La « Presqu’île de Lyon » : un nom hérité d’une île disparue

Presqu'île de Lyon vue du haut

La Presqu’île de Lyon, ce cœur battant de la ville entre Rhône et Saône, doit son nom à une histoire de terre, progressivement gagnée sur l’eau. Aujourd’hui, difficile d’imaginer que la place Bellecour ou la rue de la République furent isolées par ces deux fleuves. Pourtant, ce nom de « Presqu’île de Lyon », que l’on a l’habitude d’utiliser quotidiennement, est bel et bien hérité de son passé d’île, aujourd’hui disparue.

Une île à l’époque romaine

À l’époque romaine, la zone qui deviendra la Presqu’île de Lyon portait le nom d’« île des Canabae » et était entourée de plusieurs petites îles. Elle servait principalement d’espace de stockage pour les marchandises et accueillait des villae, ces grands domaines ruraux associant des exploitations agricoles à des résidences richement ornées.
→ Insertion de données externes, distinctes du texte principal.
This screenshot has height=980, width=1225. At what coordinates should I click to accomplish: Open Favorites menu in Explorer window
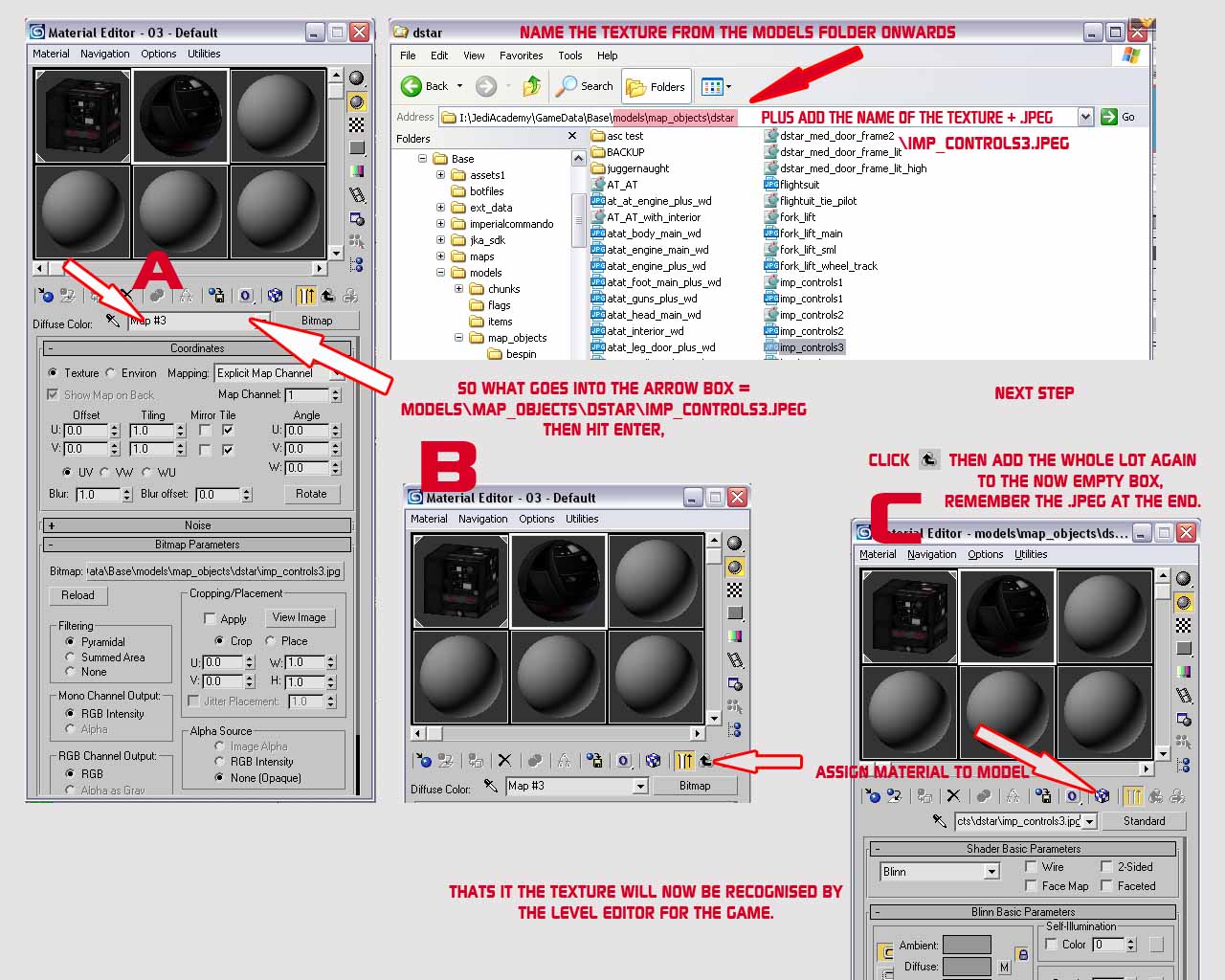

Ile de Canabae époque romaine
© Jean-Claude Golvin

Il s’agissait alors d’une île à part entière, séparée du reste de la cité par les bras du Rhône et de la Saône et le confluent des deux fleuves ne se situait pas à l’endroit où on le connaît aujourd’hui : il se trouvait plus au nord, au pied de la colline de la Croix-Rousse, à proximité de l’ancienne agglomération gauloise de Condate. Difficile à imaginer !

Des siècles de travaux

C’est un long processus de comblement qui a progressivement relié cette île aux terres environnantes et repoussé le confluent du Rhône et de la Saône vers le sud. Si les premiers phénomènes de comblement et d’assainissement remontent à l’Antiquité et se poursuivent au Moyen Âge, la Presqu’île telle qu’on la connaît aujourd’hui doit beaucoup aux grands travaux d’aménagement menés à partir du XVIIIe siècle.
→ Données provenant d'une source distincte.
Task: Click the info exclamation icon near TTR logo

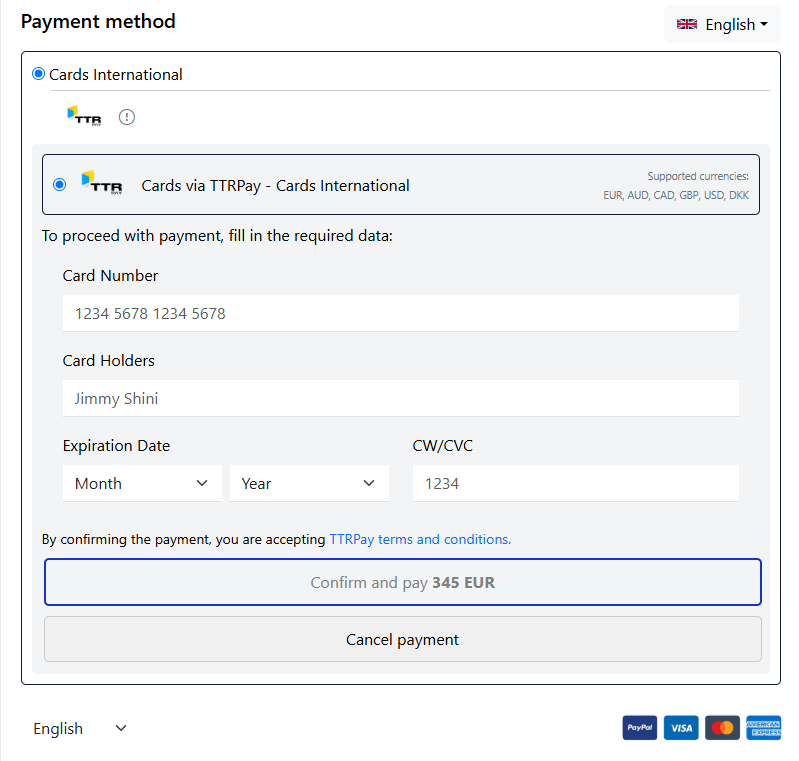Action: point(126,117)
Confluent du Rhône et de la Saône

Le 23 janvier 1770, le Consulat adopte donc le plan d’Antoine-Michel Perrache, pour combler les multiples bras de l’ancien lit du fleuve et rattacher les différentes îles à la Presqu’île, pour l’étendre tout en déplaçant son confluent. Ces travaux ont transformé un espace insulaire en une bande de terre continue, sans pour autant en faire une terre « pleine » : l’appellation « Presqu’île » (littéralement, « presque une île ») s’est imposée pour désigner ce statut hybride.

Le nouveau visage de la Presqu’Île 

Le visage actuel de la Presqu’île, avec ses grandes artères et ses immeubles haussmanniens, date pour sa part du Second Empire, sous l’impulsion du préfet Claude-Marius Vaïsse, surnommé le « Haussmann lyonnais », à la fois pour des raisons de prestige et de sécurité.

Rue de la République
© La rue de la République, à ses débuts « rue Impériale », Wikipédia

Ainsi sont nées la grande rue de la République, anciennement « rue Impériale », reliant Bellecour aux Terreaux, ainsi que la rue Édouard-Herriot, qui ont redessiné le tissu urbain de la ville de Lyon.

Vous l’aurez compris, le nom de « Presqu’île » raconte en fait des siècles d’évolution entre Lyon et ses fleuves. Une histoire qui change le regard porté sur certains quartiers,  quand on les imagine autrefois sous les eaux.